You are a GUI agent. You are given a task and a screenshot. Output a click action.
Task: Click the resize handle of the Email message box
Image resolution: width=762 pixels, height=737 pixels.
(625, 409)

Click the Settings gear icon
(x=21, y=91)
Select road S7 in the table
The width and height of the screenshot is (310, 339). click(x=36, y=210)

--

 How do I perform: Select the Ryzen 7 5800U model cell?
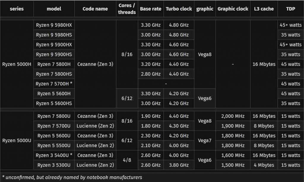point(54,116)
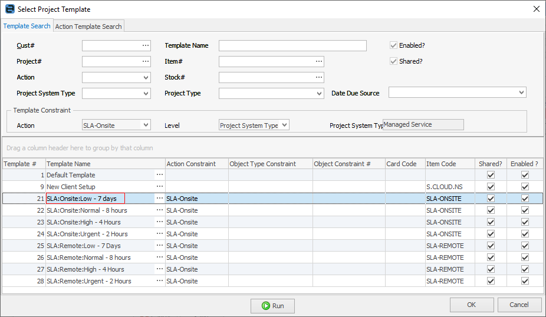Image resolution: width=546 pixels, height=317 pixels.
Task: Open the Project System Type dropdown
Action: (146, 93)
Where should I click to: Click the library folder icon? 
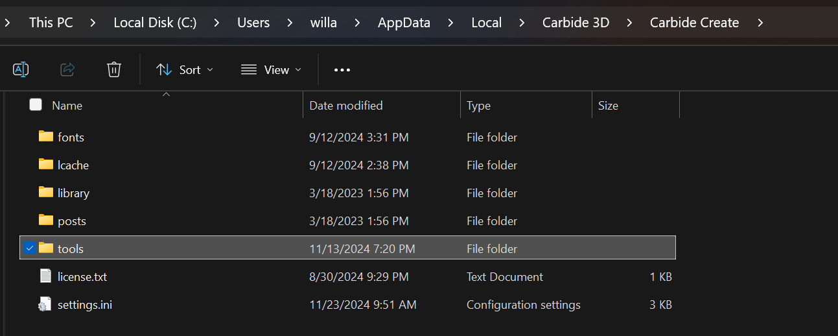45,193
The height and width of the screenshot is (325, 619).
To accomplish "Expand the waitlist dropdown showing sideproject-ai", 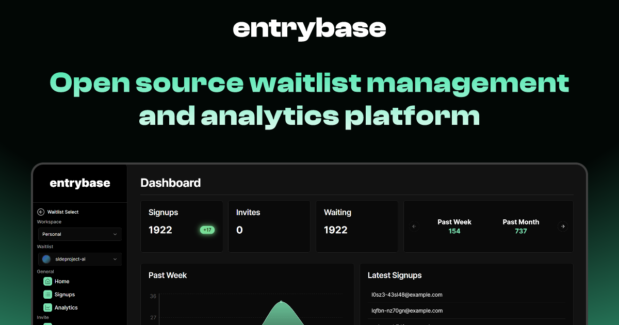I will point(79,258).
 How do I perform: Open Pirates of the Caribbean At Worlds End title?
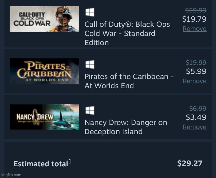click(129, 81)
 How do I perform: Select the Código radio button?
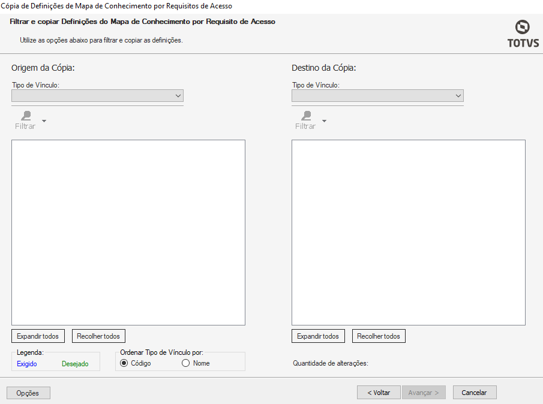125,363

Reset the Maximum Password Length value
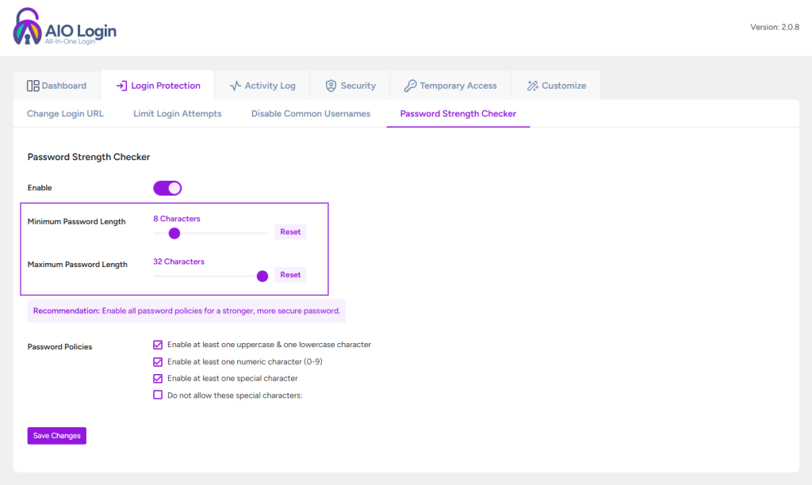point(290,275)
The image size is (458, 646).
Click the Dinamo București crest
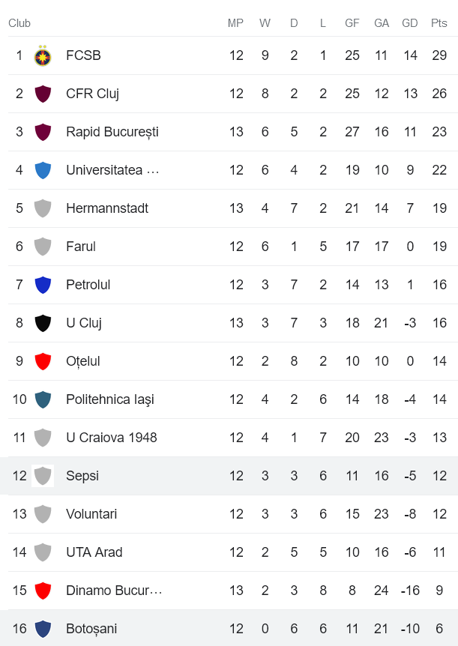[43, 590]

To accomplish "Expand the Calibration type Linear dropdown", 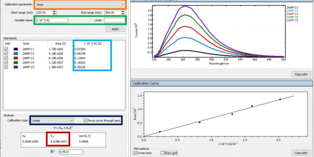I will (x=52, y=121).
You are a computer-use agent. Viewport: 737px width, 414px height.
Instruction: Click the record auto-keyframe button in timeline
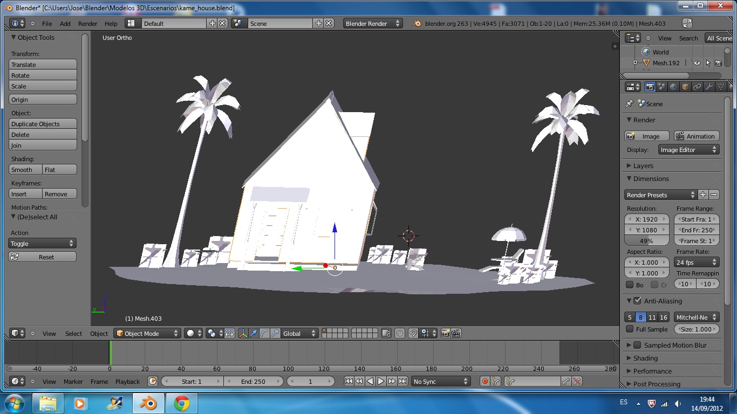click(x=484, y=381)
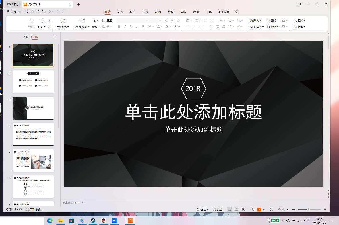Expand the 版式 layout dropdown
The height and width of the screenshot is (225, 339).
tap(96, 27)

- Task prompt
Copy out, in full, each line above that has the word "agent" in it.

- Written response
You are a GUI agent. You are given a task and a screenshot. Output a click action.
You are a computer-use agent. Viewport: 737px width, 414px height.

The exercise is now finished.